What worked okay: Mini-feature Questions

Mini-feature questions did successfully help cut down response time per feature by 75%, though this came at a cost: Once more, we saw that participants really wanted to express sentiment, and were frustrated when they couldn’t, which was the case for features they had not used. Regardless, we agreed that the tradeoff was worth it for the low-priority questions we were planning to use mini-features for.

What did not work: Context Chips on Mobile

A blind spot in our testing was that we did not test the UI on mobile. Usability tests were conducted remotely via video call, so it was a lot easier to get participants to use their regular computers. Additionally, stats for previous surveys showed that mobile use was a much smaller percentage in these surveys than for the web in general (~25%), so we did not prioritize it.

This was a mistake in itself: using current usage stats to inform prioritization may seem like a great idea, but it can be prone to reverse causality bias. Meaning, are people not using these surveys on mobile very much because they genuinely don’t need to, or because the experience on mobile is subpar? We often see this with accessibility too: people claim that it doesn’t matter because they don’t have users with disabilities, but often they don’t have users with disabilities because their site is not accessible!

But even if 75% of users genuinely preferred to take these surveys on desktop (which is plausible, since they are long and people often do them in increments), we should at least have done a few sessions on mobile — 25% is not negligible!

Once responses started coming in, we realized that participants had trouble understanding what the up and down arrows meant, since on mobile these are shown without labels until selected. This would have been an easy fix had it had been caught early, e.g. thumbs up/down icons could have been used instead. This was not a huge issue, as their purpose becomes clear when selected, but it definitely adds some friction.

Aftermath: Context Chips in the Wild

In our usability testing, we had seen a high response rate for sentiment (% of question respondents who selected sentiment), but that is no guarantee things will play out that way post-launch as well. When participants know they are being watched they are always more willing to engage and pay a lot more attention, no matter how much you emphasize that they should act naturally when briefing them. That’s not their failing; it’s simply human nature.
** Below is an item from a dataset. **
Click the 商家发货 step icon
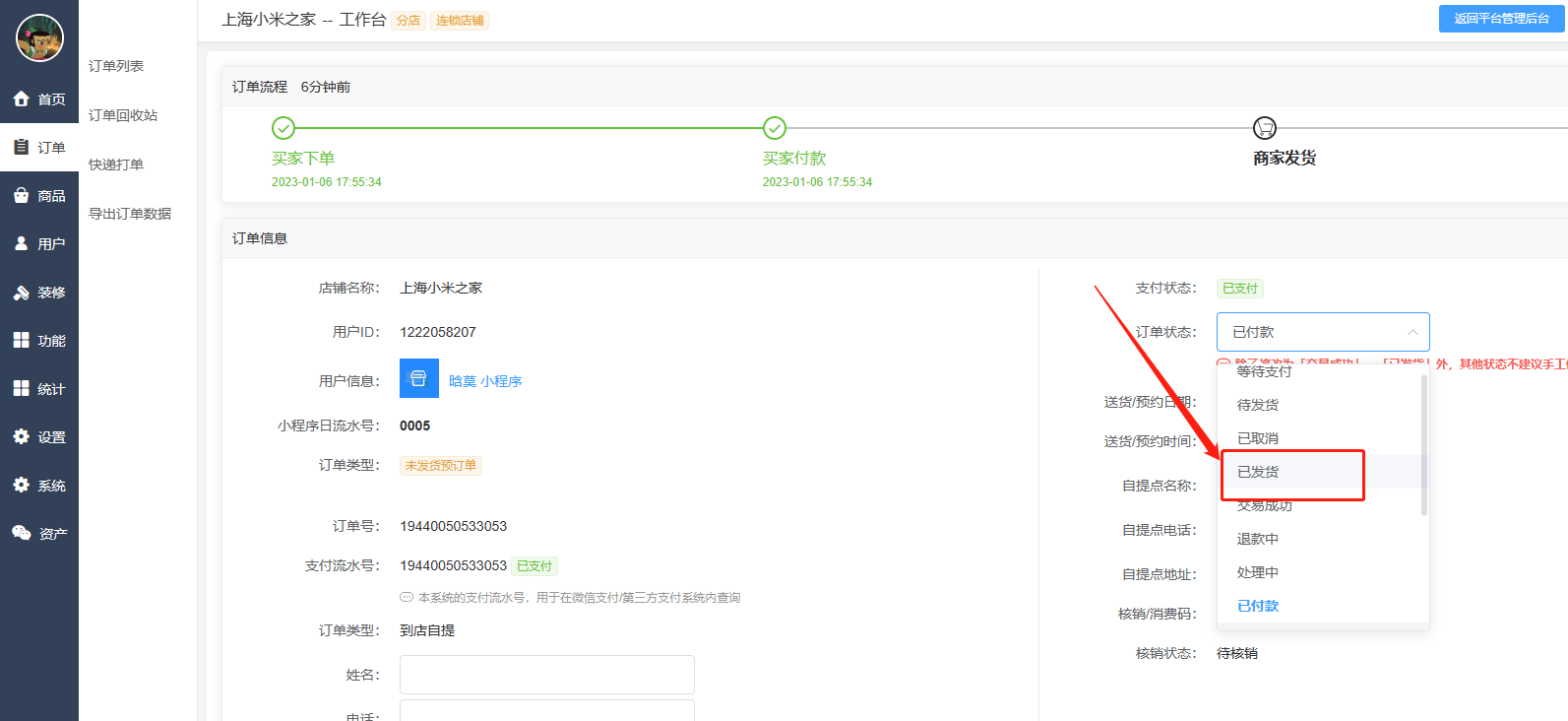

Indeed, sentiment response rates in the real-world were lower than those observed in the usability study, but still high — ranging from 24% to 59% and averaging 38% (with the same median) per question, meaning that out of every ten participants that answered each question, approximately four also provided a sentiment. This was more than enough to draw conclusions. In fact, context chips were deemed such a success they were later adopted by all other State Of surveys, even at the cost of continuity with previous years.

Against expectations, participants were just as likely to express sentiment for features they had never heard of, and in fact marginally more likely than for features they had simply heard of. In general response rates were pretty uniform across all experiences:

Experience	Sentiment response rate (average)	Sentiment response rate (median)
Never heard of it	37.3%	37.4%
Heard of it	37.3%	36.9%
Used it	39.0%	40.1%
Overall	37.6%	37.9%

Sentiment response rates overall and by experience (per question).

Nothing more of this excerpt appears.